Problem 1:
In the next greater element passage, what is returned for an element that has no greater element?
Problem 2:
Copy the next greater element passage starting with "Next Greater Element Using" and going on through "for this element.", swapping "array" for "list".
Problem 3:
Resume the next greater element passage from the point where it stops.

Source passage:

============================================================

Next Greater Element Using Stack

Given an integer array A, return the next greater element for every element in A. The next greater element for an element x is the first element greater than x that we come across while traversing the array in a clockwise manner. If it doesn't exist, return -1 for this element.

Input: arr = [1, 3, 2, 4]
Output: [3, 4, 4, -1]

Input : arr = [6, 8, 0, 1, 3]
Output: [8, -1, 1, 3, -1]

Approach 1 (Brute Force)

• linear search with start idx
• find next greater element for every idx

def next_greater_element(nums):
    n = len(nums)

    def linear_search(start):
        for i in range(start+1,n):
            if nums[i] > nums[start]:
                return nums[i]
        return -1

    result = [-1] * n

    for i in range(n):
        result[i] = linear_search(i)


    return result

print(next_greater_element([1, 3, 2, 4]))
print(next_greater_element([6, 8, 0, 1, 3]))

[3, 4, 4, -1]
[8, -1, 1, 3, -1]

Complexity Analysis

• N = len(nums)

============================================================

Records supplied:
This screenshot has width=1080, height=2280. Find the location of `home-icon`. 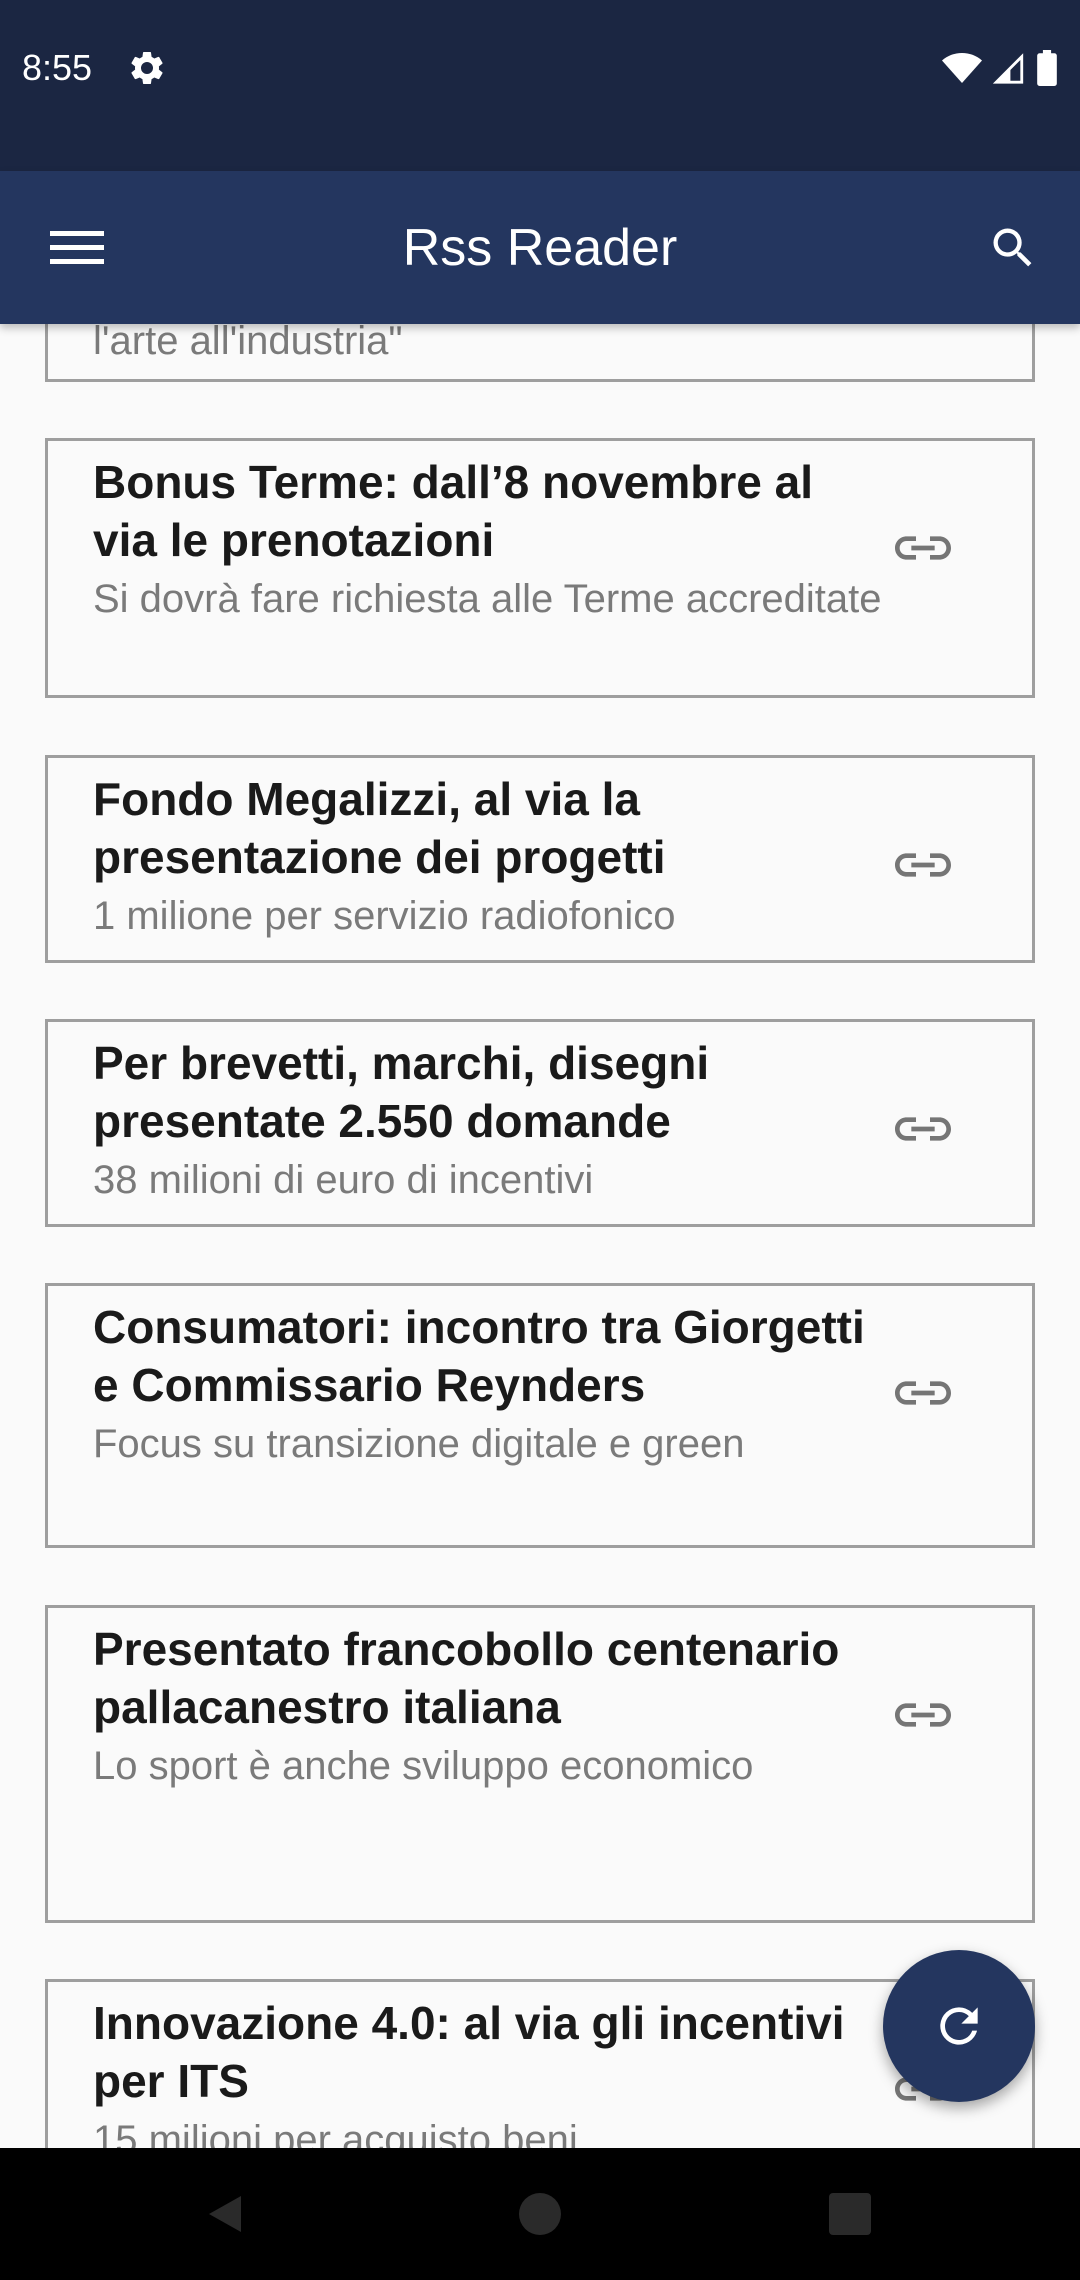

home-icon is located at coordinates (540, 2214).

============================================================

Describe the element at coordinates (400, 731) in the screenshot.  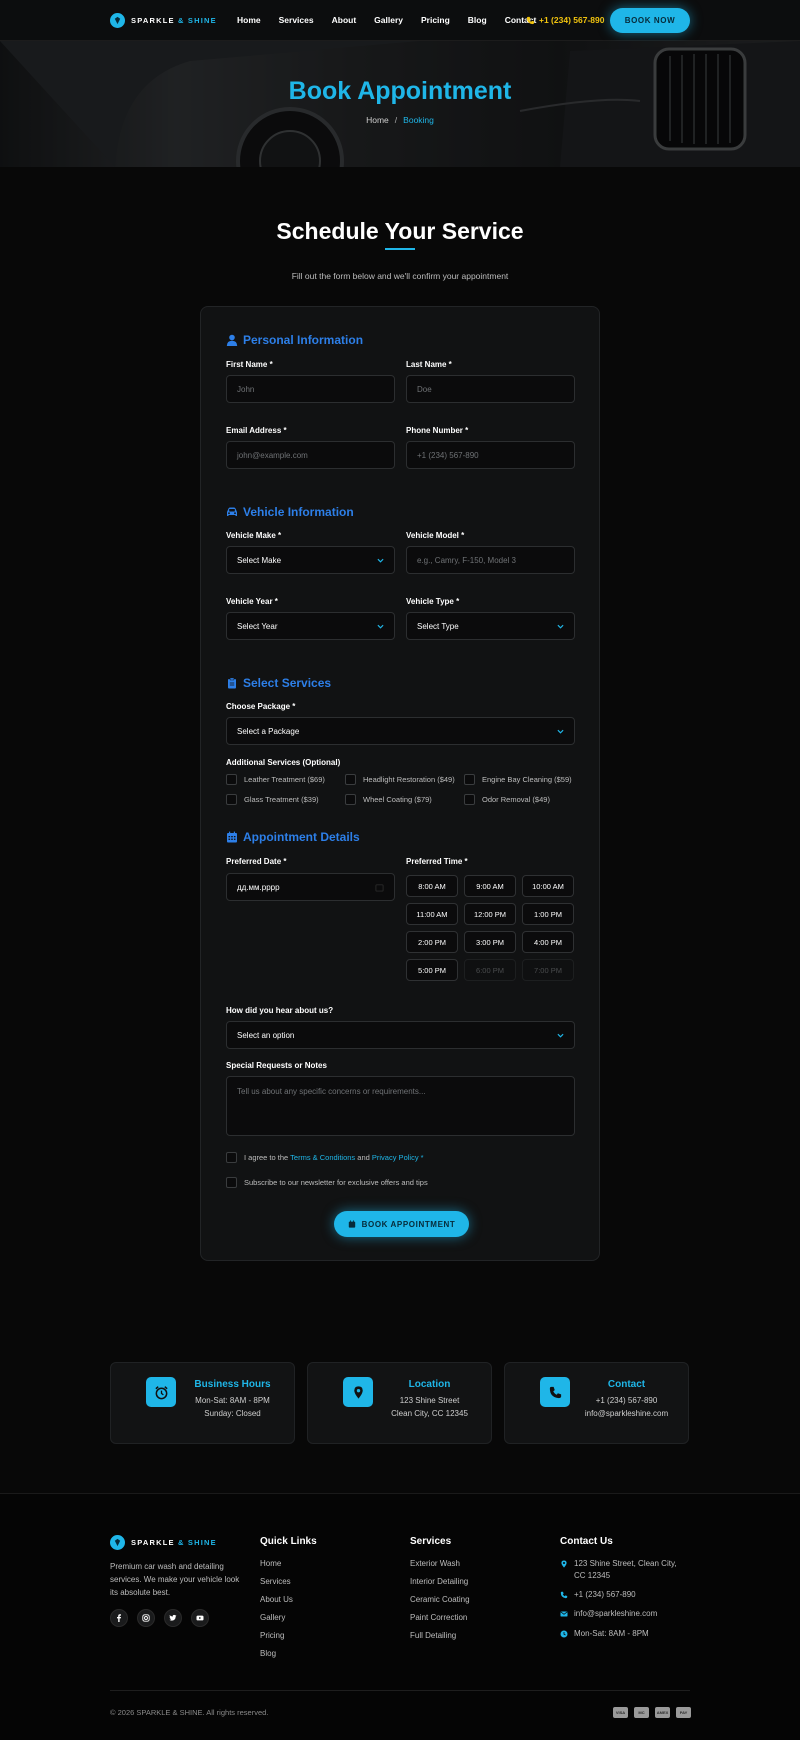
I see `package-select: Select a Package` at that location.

============================================================

Answer section 1:
-1

Answer section 2:
Next Greater Element Using Stack

Given an integer list A, return the next greater element for every element in A. The next greater element for an element x is the first element greater than x that we come across while traversing the list in a clockwise manner. If it doesn't exist, return -1 for this element.

Answer section 3:
• O(N^2)

• O(N)

Approach 2 (Using stack)

• backward traversal
• maintain strictly decreasing order from bottom to top
• when we encounter an element , we eleminate all the smaller elements from stack as they can never be next greater element
• stack always contains elements which are stricyly decreasing from bottom to top
• each element is pushed and popped exactly once , it gives O(N) complexity

def next_greater_element(nums):
    n = len(nums)
    result = [-1] * n

    stack = []

    for i in range(n-1,-1,-1):
        # eliminate all smaller elements from stack
        while stack and stack[-1] <= nums[i]:
            stack.pop()

        result[i] = -1 if not stack else stack[-1]
        stack.append(nums[i])

    return result

    

print(next_greater_element([1, 3, 2, 4]))
print(next_greater_element([6, 8, 0, 1, 3]))

[3, 4, 4, -1]
[8, -1, 1, 3, -1]

Complexity

• N = len(nums)

• O(N)

• O(N)

Next Smaller Element

Given an array of integers arr, your task is to find the Next Smaller Element (NSE) for every element in the array. The Next Smaller Element for an element x is defined as the first element to the right of x that is smaller than x. If there is no smaller element to the right, then the NSE is -1.

Input: arr = [4, 8, 5, 2, 25]
Output: [2, 5, 2, -1, -1]

Input: arr = [10, 9, 8, 7]
Output: [9, 8, 7, -1]

Approach 1

• use backward navigation
• elimnate all the elemnts from stack which are greater than the encountered element

def next_smaller_element(nums):
    n = len(nums)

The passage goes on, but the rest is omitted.